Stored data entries
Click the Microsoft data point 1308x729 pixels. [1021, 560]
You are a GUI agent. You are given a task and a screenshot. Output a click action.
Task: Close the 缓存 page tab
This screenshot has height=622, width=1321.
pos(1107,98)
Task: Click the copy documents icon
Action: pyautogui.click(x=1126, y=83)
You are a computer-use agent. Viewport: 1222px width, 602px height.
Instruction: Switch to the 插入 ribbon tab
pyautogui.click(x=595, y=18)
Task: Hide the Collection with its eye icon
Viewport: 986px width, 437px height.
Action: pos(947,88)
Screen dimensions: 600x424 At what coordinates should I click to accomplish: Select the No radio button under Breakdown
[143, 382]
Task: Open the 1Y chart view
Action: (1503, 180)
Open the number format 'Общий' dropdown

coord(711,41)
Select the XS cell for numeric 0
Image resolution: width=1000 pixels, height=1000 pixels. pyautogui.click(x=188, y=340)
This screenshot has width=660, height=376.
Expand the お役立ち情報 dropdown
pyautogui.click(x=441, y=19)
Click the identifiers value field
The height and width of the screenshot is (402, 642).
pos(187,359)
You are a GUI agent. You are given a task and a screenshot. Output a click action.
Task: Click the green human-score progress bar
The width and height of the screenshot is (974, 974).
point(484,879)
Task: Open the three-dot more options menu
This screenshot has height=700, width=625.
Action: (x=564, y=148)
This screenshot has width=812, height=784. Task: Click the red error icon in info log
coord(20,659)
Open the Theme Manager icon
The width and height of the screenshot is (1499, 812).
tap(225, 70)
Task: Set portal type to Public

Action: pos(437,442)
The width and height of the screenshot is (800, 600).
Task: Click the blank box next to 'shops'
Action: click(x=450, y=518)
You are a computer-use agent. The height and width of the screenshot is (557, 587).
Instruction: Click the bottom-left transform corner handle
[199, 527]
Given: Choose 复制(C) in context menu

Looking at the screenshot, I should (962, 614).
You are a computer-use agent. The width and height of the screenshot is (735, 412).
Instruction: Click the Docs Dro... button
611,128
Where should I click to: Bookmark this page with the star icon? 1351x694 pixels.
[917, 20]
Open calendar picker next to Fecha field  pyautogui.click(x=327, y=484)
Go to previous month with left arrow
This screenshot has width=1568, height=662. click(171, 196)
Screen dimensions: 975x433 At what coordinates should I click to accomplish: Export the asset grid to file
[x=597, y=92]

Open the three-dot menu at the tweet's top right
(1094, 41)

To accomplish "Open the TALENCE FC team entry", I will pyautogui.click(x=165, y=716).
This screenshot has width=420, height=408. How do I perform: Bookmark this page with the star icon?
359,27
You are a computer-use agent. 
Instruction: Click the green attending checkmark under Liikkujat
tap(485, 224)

What you are asked to do
Line count for the word "agent": work out how many lines of the data above include it, and reply with that number alone.

Response
6